Numa nota enviada às redações, a Ordem dos Médicos (OM) recorda o fecho no passado sábado, pela quinta vez este ano, da urgência de Ginecologia/obstetrícia do Hospital de Beja, por falta de um segundo médico especialista.

Citado no comunicado, o bastonário, Miguel Guimarães, considera que esta situação é preocupante e “reveladora da falta de investimento que o Ministério da Saúde tem feito no interior, mas também numa área tão nobre do Serviço Nacional de Saúde (SNS) como é a saúde materno-fetal”.

Miguel Guimarães alerta que o caso de Beja, infelizmente, “não é único nem pontual” e aconteceu poucos dias depois de o Hospital de Portimão ter tomado uma decisão semelhante, mas naquele caso por falta de pediatras que pudessem dar apoio ao bloco de partos.

Os hospitais de Évora, S. Francisco Xavier e Amadora-Sintra são outros exemplos de instituições com dificuldades recentemente conhecidas, recorda a Ordem dos Médicos.

“Temos tido concursos assimétricos, disfuncionais e insuficientes nas várias especialidades, mas muito concretamente na Ginecologia/Obstetrícia, com impacto imediato e direto em indicadores que tanto nos orgulhavam e que eram elogiados a nível internacional, como a mortalidade materna e a mortalidade infantil”, afirma o bastonário.

Miguel Guimarães diz igualmente que “estas falhas estão também a ter reflexo no aumento do número de cesarianas e nos tempos de espera para consultas e cirurgias”.

Na Ordem dos Médicos estão inscritos 1.400 especialistas em Ginecologia e Obstetrícia com menos de 70 anos, sendo que só 850 trabalham no SNS.

A Ordem estima que seriam necessários pelo menos mais 150 especialistas e, por isso, o bastonário considera “urgente alterar os prazos e a forma como os concursos são conduzidos no país”.

“Apesar de em 2019 o Ministério da Saúde já ter aberto dois concursos, a verdade é que o processo é feito de forma acrítica e, em vez de servir as necessidades dos hospitais, acaba por ser indutor de entropia”, diz o responsável.

Miguel Guimarães dá o exemplo do Norte do país, onde “só abriram cinco vagas para uma população de 3,7 milhões de pessoas”, reforça.

“O concurso de janeiro contou com 14 vagas e o de maio com 31 vagas, sendo que entre 2016 e 2019 formaram-se, em média, 45 especialistas por ano e abriram em média 30 vagas por ano no SNS”, explicou.

Dessas vagas, em média, “só 15 são ocupadas”.

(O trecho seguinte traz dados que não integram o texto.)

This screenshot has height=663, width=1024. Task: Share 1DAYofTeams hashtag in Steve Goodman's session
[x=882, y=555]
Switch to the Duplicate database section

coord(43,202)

“Estes números comprovam que não há falta de especialistas em Portugal, mas sim um défice de abertura de vagas e de ocupação das mesmas”, defende, por seu lado, o presidente do Colégio da Especialidade de Ginecologia/Obstetrícia, João Bernardes, considerando que “é necessário continuar a insistir na abertura de vagas e, sobretudo, na alteração da forma como se realizam os concursos”.

A OM defende uma alteração no sentido de tornar “mais previsível a altura e local em que as vagas serão abertas” e que esse trabalho seja feito “de forma consistente”.

“É ainda imperioso que as vagas não ocupadas, ou deixadas livres depois de uma ocupação inicial, se mantenham abertas e se desenvolvam os programas de incentivos para a colocação de especialistas em zonas periféricas”, acrescenta.

Em muitos casos, acrescenta, “as vagas abertas acabam por ser desadequadas ao perfil do especialista que a ocupa, o que leva a que, mesmo nos casos em que os lugares são preenchidos, os médicos acabem por sair ao fim de pouco tempo”.

“O desinvestimento nas infraestruturas e equipamentos dos serviços está também a ter um impacto muito negativo na capacidade de atrair novos médicos e de manter os mais experientes”, considera também a OM, que frisa que “há cada vez mais equipamentos avariados e obsoletos”.

O bastonário recorda ainda que, com a aproximação do período crítico do verão, a situação tende a agravar-se: “As carências geram uma cascata de carências”, conclui.